14 октября. С утра дождик, но всё равно гуляли.
Осеню себя осенью – в дальний лес уйду.
В день туманный и серенький подойду к пруду… –
Игорь Северянин. Два кино в день: «Утоли мои печали» – наш, и «Маски» Клода Шаброля – закручено, заверчено, смотрели на одном дыхании. Вечером все прильнули к телевизору – выступал Алан Чумак. Массовый психоз – Чумак, Кашпировский, – все лечатся, все верят, все на что-то надеются.

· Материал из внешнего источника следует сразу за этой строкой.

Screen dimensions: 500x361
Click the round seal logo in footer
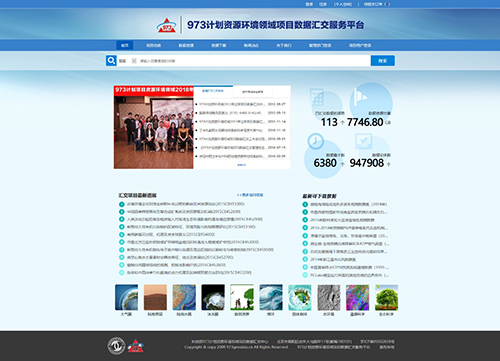116,346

15 октября. Давит мрамор. Мавзолей имени товарища Хеопса. И далее всё пошло как-то вразнос: плохой сон, плохое самочувствие, плохая погода. И даже закрытый показ эротической «Греческой смоковницы» не поднял настроения… 19 октября – последний день в Воронове. И как насмешка – голубой день…
28 октября
После Воронова в Москве благодать, омрачённая задымлением телевизора: сгорел «Электрон». А где купить новый? Наугад открыл Библию: «…Он сказал: Будьте спокойны, не бойтесь…» И мы сразу успокоились. В московскую часть отпуска гоняли львовские плёнки: «Пусть туман колышется, / Пусть гитара слышится, / Но не мешайте мне спокойно жить». В последний день отпуска был в гостях у Вити Черняка. Потихоньку издаётся, предлагал написать что-то вместе. Он – на вольных хлебах, но я-то на работе, и когда?..
7 ноября
Львов, Вороново забыты. Жизнь покатилась по привычной колее. Редакционная лямка, чтение прессы и книг, писание в стол и, конечно, наш забубённый быт. И мрут журналисты, не достигнув и 60-летнего возраста: гл. редактор «Учительской» Матвеев, спортивный журналист Токарев, знаменитый известинец Борис Федосов. Жизнь косит всех… Домой с работы возвращаешься в темень и по грязи, как будто это не Москва, а какой-нибудь Кологрив.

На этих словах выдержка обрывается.